Bootstrapping demos with BootstrapFewShot
Useful as a comparison point: how much of the lift is from demos
alone? BootstrapFewShot keeps the instruction untouched and only
adds demos that pass the metric.
Dsxir.context(lm_frame.(), fn ->
prog = Dsxir.Program.new(MyApp.Moderation.Program)
{:ok, bfs_compiled, bfs_stats} =
Dsxir.compile(
Dsxir.Optimizer.BootstrapFewShot,
prog,
trainset,
&MyApp.Moderation.Metric.score/3,
max_labeled_demos: 2,
max_bootstrapped_demos: 4,
threshold: 0.7
)
result = Dsxir.evaluate(ev, bfs_compiled)
%{stats: bfs_stats, score: result.score}
end)
%{
stats: %{
threshold: 0.7,
error_count: 0,
max_errors: 10,
bootstrapped_demos: 4,
labeled_demos: 2,
predictor_count: 1,
rounds: 1
},
score: 93.3
}
A modest lift.

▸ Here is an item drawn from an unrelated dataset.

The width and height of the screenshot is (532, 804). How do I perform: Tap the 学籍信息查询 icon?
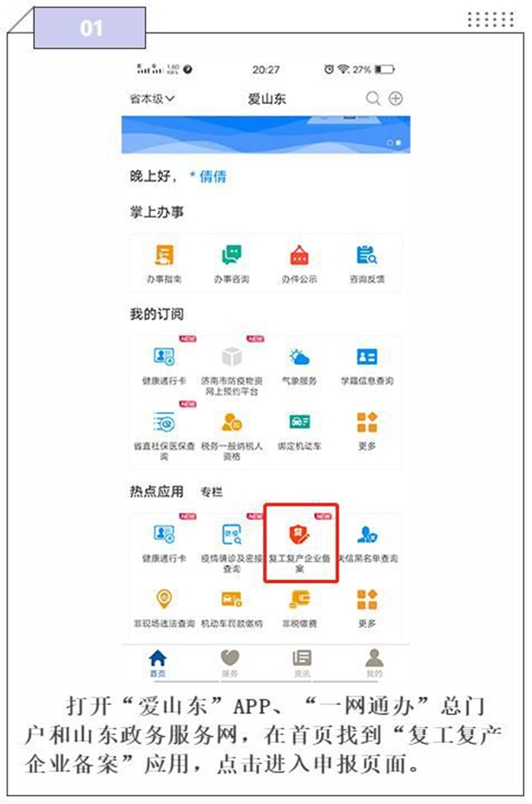367,357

We now expect MIPROv2 to do at least as well, since its search space contains “current instruction + bootstrapped demos” as one of the candidate configs.
Optimizing with MIPROv2
The headline call. auto: :light keeps the trial budget small for the
walkthrough.
Dsxir.Optimizer.MIPROv2.Auto.preset(:light)
%{minibatch_size: 25, num_demo_sets: 2, num_instruction_candidates: 3, num_trials: 6}
Dsxir.Optimizer.MIPROv2.Auto.preset(:medium)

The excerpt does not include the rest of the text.